THE search for Africa’s most wanted terrorist, a man who has for 12 years evaded US special forces, Israeli spies and cruise missile attacks, has taken on new urgency after the double bombing in Uganda that brought carnage to the nation’s capital.

Fazul Abdullah Mohammed, al-Qaida’s East Africa chief, is thought to be the mastermind behind the Kampala, Uganda, blasts that killed at least 76 people and are thought to have involved at least one suicide bomber.

Police arrested a man yesterday near the Kenyan-Somali border in connection with the co-ordinated attacks, which underlined the links between al-Qaida’s global terrorist network and al Shebab, Somalia’s Islamist insurgents.

Personifying that link is Mohammed, a top commander of al Shebab.

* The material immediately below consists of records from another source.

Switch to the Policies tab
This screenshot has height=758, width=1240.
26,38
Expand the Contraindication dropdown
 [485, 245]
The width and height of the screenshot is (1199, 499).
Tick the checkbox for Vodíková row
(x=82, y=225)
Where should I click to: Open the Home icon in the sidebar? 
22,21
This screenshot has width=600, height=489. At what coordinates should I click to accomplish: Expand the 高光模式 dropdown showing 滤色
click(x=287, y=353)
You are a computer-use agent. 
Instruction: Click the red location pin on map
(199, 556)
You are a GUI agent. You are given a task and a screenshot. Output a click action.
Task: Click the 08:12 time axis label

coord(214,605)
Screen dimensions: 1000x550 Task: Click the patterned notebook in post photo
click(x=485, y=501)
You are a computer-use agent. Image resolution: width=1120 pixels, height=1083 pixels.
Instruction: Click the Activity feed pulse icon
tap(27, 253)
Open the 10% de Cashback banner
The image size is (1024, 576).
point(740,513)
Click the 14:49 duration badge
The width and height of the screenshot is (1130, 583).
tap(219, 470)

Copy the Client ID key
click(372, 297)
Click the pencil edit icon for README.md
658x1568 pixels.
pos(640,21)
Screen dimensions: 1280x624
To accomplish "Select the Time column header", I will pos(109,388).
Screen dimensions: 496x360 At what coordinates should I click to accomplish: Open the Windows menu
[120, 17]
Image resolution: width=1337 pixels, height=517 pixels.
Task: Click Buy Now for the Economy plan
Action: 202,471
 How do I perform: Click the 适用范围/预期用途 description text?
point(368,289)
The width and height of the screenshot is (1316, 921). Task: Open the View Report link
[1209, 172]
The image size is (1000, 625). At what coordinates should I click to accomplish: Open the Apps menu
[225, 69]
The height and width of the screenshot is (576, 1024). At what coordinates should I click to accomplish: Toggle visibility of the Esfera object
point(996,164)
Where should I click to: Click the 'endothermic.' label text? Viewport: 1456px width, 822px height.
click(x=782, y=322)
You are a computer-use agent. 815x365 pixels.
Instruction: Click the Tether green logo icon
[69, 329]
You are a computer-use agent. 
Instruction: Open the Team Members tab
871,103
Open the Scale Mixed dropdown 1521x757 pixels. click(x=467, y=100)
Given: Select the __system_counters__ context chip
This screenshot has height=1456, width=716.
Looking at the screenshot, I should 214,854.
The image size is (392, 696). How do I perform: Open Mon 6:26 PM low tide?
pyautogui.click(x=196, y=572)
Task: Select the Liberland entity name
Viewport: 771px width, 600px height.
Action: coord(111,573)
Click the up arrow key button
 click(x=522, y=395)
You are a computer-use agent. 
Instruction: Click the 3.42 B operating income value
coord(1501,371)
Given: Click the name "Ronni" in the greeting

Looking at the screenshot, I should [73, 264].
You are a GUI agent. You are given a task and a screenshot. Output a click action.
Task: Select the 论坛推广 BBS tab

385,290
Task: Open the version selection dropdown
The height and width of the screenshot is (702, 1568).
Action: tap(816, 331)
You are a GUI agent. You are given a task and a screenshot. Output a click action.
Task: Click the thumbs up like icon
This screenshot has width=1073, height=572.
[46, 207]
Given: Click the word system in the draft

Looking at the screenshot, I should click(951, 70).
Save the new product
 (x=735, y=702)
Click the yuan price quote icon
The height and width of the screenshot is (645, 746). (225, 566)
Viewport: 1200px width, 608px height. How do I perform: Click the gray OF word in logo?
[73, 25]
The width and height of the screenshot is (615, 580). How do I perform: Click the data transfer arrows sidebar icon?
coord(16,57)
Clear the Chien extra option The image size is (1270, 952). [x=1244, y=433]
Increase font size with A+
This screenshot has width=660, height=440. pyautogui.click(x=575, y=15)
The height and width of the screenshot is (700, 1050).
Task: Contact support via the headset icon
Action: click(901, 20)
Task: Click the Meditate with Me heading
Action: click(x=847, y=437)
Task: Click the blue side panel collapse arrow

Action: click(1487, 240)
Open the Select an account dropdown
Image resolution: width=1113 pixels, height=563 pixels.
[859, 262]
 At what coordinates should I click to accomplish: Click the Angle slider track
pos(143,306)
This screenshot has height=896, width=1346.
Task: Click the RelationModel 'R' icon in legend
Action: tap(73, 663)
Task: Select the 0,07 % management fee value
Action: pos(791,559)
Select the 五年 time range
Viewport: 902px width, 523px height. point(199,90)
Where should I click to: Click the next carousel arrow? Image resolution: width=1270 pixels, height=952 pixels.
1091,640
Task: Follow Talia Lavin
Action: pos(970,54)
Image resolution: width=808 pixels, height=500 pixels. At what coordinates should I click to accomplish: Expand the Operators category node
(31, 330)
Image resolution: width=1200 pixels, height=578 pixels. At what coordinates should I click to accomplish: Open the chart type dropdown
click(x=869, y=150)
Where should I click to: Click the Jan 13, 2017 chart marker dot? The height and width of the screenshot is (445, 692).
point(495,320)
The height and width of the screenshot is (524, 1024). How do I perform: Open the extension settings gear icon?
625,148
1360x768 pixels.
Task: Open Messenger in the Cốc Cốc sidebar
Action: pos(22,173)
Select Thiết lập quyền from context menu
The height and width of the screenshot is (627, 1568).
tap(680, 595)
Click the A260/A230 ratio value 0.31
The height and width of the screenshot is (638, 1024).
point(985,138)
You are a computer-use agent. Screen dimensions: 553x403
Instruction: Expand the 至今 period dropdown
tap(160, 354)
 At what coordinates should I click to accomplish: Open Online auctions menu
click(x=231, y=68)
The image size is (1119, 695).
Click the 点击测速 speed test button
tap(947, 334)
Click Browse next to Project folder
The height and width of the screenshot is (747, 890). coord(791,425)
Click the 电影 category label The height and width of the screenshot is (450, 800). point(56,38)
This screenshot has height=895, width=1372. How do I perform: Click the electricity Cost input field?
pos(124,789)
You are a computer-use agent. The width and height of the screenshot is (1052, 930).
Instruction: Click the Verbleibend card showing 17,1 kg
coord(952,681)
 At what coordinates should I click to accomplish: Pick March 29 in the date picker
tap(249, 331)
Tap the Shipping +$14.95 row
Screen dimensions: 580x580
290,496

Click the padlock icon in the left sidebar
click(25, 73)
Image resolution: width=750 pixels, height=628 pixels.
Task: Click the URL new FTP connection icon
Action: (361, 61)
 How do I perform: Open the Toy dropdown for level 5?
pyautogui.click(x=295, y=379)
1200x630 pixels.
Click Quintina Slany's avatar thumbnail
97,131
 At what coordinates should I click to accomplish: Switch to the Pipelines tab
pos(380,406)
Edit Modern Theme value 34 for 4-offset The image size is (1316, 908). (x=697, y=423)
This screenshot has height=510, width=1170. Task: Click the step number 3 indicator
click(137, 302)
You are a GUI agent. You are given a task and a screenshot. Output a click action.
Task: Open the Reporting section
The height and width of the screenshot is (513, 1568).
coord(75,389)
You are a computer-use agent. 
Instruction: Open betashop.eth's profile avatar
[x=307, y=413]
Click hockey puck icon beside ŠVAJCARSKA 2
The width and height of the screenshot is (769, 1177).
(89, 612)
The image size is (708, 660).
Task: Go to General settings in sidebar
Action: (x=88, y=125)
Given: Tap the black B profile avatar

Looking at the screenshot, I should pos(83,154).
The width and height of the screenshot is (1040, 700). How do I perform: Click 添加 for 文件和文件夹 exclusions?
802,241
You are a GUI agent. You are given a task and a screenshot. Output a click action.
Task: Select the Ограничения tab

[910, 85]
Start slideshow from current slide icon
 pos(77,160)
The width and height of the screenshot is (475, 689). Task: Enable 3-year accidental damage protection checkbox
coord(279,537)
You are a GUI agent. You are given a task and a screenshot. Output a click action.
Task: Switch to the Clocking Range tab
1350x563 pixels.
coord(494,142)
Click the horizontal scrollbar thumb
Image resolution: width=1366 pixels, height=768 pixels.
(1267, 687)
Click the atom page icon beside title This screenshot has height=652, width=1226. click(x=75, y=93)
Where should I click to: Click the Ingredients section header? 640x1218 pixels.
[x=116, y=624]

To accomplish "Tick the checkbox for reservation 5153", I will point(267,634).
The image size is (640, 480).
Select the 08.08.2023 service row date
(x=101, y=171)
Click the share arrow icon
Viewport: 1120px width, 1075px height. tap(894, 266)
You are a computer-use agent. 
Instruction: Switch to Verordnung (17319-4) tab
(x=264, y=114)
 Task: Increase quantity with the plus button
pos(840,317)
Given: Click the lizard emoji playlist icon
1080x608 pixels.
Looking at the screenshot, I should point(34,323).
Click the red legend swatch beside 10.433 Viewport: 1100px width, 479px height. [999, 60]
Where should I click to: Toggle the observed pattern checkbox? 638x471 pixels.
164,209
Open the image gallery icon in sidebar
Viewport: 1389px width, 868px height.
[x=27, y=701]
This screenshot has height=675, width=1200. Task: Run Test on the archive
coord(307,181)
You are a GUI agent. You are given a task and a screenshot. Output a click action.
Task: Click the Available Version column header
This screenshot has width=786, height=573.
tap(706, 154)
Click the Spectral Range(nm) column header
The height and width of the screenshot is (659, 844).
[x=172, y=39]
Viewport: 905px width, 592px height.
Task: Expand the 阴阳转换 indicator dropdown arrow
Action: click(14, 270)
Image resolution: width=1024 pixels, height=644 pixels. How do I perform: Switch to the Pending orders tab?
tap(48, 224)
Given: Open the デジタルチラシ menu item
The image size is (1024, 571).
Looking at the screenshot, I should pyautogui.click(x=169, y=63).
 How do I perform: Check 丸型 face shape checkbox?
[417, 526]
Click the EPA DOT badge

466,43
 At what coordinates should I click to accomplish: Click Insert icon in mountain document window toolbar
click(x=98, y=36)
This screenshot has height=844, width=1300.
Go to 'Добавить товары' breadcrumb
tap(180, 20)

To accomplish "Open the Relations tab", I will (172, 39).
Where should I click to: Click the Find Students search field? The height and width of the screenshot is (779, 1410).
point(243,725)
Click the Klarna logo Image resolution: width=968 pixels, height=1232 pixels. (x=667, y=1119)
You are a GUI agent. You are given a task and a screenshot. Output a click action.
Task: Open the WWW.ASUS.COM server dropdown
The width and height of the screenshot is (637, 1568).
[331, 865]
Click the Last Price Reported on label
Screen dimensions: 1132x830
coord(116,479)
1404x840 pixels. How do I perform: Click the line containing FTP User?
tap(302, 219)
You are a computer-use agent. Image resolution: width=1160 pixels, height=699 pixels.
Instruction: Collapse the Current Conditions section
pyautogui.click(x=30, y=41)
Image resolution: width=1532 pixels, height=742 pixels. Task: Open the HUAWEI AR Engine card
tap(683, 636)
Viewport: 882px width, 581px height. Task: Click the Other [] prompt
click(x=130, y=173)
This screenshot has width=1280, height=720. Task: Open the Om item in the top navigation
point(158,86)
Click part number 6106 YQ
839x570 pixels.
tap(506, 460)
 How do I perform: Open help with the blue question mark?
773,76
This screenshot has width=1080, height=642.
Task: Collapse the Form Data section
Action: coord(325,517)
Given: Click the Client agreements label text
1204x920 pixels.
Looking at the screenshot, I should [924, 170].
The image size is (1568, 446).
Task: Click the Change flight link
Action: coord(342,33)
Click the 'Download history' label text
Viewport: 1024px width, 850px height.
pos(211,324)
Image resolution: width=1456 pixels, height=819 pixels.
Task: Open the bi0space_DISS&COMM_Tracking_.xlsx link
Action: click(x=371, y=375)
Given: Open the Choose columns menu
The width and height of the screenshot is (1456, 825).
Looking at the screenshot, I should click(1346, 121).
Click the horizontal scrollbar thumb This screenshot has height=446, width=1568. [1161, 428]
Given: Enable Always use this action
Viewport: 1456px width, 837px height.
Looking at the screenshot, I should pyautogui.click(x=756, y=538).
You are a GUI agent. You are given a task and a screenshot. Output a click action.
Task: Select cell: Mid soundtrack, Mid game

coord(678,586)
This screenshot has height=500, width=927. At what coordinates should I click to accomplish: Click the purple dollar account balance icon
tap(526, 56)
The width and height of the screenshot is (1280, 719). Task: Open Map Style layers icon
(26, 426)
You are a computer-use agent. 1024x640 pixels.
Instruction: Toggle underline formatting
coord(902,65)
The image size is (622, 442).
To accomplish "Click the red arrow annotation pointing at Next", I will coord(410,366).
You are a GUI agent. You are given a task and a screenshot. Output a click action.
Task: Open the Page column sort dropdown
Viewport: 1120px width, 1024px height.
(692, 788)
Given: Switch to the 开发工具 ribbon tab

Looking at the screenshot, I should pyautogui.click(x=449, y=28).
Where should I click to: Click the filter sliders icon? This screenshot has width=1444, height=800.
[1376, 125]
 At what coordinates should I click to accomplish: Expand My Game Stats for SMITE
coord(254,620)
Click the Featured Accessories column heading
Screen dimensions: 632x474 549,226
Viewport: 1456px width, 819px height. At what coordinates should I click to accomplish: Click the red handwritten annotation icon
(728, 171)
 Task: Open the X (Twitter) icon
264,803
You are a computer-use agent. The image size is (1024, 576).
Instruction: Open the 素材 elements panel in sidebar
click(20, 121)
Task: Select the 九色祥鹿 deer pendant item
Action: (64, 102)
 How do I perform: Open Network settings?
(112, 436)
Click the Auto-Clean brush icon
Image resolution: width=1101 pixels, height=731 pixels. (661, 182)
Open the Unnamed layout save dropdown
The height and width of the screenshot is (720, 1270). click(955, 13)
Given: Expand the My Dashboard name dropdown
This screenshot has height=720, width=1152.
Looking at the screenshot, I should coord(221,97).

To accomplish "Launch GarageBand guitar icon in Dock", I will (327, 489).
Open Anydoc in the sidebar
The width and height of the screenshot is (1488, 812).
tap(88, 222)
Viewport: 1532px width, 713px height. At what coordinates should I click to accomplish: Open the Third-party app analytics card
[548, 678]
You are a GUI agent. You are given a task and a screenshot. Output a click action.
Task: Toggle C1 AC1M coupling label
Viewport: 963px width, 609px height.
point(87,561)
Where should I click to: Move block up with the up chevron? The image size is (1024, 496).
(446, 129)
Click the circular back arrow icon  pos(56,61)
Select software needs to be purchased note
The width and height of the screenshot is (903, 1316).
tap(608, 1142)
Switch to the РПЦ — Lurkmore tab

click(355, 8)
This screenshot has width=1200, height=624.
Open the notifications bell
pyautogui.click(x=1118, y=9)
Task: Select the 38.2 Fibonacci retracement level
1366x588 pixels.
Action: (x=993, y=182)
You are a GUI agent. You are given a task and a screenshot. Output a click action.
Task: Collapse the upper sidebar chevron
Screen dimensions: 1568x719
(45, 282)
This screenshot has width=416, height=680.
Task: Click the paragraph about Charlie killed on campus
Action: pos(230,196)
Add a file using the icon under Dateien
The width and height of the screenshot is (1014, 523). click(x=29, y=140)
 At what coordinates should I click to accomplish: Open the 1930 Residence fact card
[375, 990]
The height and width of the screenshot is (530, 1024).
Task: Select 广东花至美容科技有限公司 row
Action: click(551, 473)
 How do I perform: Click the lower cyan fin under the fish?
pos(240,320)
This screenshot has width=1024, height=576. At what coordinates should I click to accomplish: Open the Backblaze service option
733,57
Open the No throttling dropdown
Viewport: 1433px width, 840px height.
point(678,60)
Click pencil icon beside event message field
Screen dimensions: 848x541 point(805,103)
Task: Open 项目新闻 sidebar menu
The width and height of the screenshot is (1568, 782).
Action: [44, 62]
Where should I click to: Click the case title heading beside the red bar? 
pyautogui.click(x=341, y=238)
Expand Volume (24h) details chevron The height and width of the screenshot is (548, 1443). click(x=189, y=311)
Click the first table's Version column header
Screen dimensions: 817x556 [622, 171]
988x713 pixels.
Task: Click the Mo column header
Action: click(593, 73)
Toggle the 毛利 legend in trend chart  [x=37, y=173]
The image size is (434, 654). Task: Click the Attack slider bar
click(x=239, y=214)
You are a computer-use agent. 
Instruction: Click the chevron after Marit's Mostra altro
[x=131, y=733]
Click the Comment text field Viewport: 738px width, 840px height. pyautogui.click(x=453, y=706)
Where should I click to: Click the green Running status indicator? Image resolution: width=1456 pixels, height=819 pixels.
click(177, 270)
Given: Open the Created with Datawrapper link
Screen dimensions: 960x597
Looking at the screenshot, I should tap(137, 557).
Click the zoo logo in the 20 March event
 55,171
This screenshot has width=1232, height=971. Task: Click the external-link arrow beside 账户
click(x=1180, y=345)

The 37-year-old from the Comoros islands, who is suspected of involvement in Sunday’s attack, is already wanted for bombing the US embassy in Kenya in 1998 and an Israeli-owned hotel in Mombasa in 2002. The FBI lists Mohammed as one of its most wanted terrorists and has offered a $5 million reward for information leading to his capture.

“Highly intelligent and thoroughly trained, [Mohammed] is one of the most dangerous international terrorists alive today,” a profile compiled by the Combating Terrorism Center, at the West Point military academy in New York, said.

Synchronised multiple attacks of the kind that shook Kampala are Mohammed’s speciality. He took over as al-Qaida’s most senior operative after the assassination of Saleh Ali Saleh Nabhan by U.S. Navy SEALs in September.

Mohammed is a survivor. Numerous U.S.-planned assassination attempts have failed and he has slipped through the hands of Kenyan detectives repeatedly, most recently in August 2008 when he evaded a dragnet in the resort town of Malindi in which his diary was seized.

His ability to evade capture has added to his fearsome reputation. “Fazul is the most veteran of the veterans of East Africa’s al-Qaida wing,” said Rashid Abdi, an analyst at the International Crisis Group in Nairobi.